Dropbox plus Mercurial -driven development. Anyone tried that? - nocivus
http://pedroassuncao.com/2011/02/dropbox-plus-mercurial-driven-development-anyone-tried-that/
======
kls
_This way any changes to the source code would be instantly reflected on
production._

This is universally a bad idea, you should never want anything other than
maybe a text change to go to production with a click of the save button. There
are just too many issues it can create. Even if you are a 1 man shop and the
app you are working on is insignificant, saving to prod is a really bad habit
to get into.

The reason being is it's power is seductive once you start working that way
you cant turn back, everything else seems slow and time consuming, so when you
get into a larger environment you skip steps and it causes a lot of problems
for other people.
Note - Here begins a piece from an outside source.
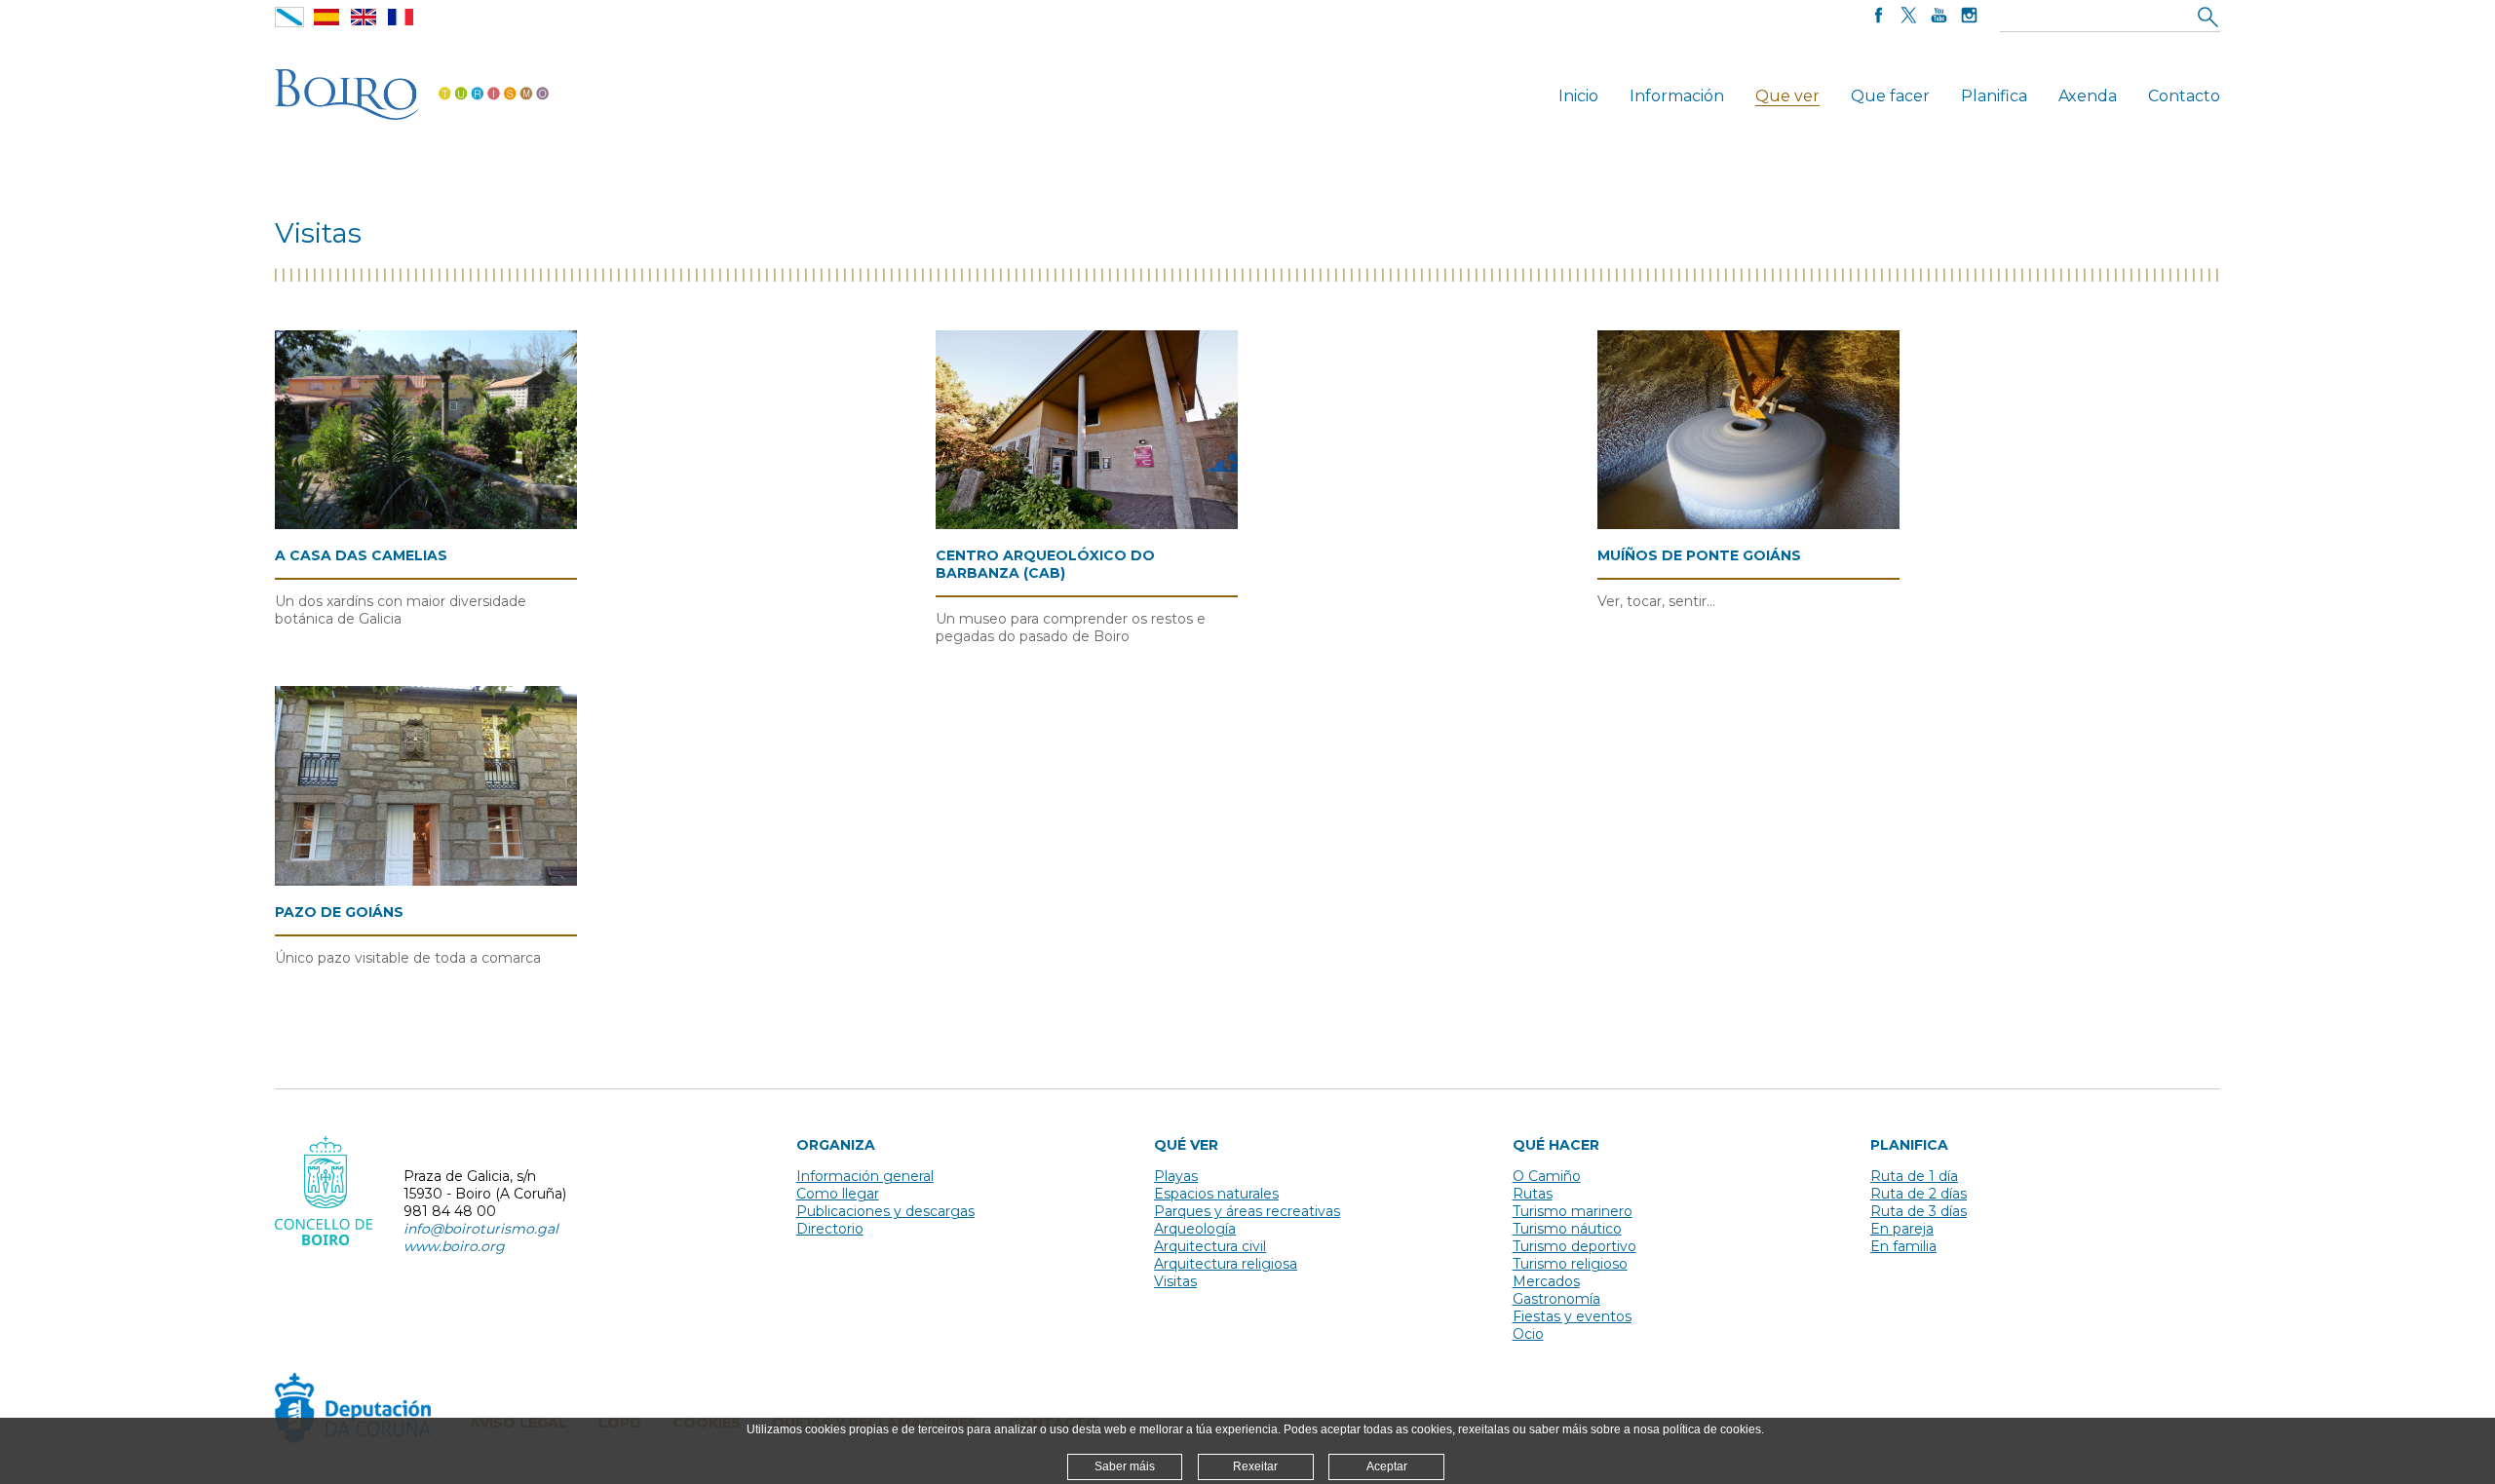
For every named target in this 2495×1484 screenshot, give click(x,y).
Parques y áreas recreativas (1247, 1211)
I had a developer once who worked like that, he was really,
really, really good, but he had this bad habit of dropping the files directly
to production, and saying well it was just a little change. We ended up having
to get rid of him because he created a host of problems by always trying to
circumvent the process.

Files would not get into version control, but would be on production so next
drop reverted stuff, test environments where not in sync with prod, we had to
restrict developers rights on machines, it was a mess. Anyways point is, I
think the Mercurial dropbox thing is a good idea, but don't get in the habit
of saving directly to prod, it can become a very nasty habit to break.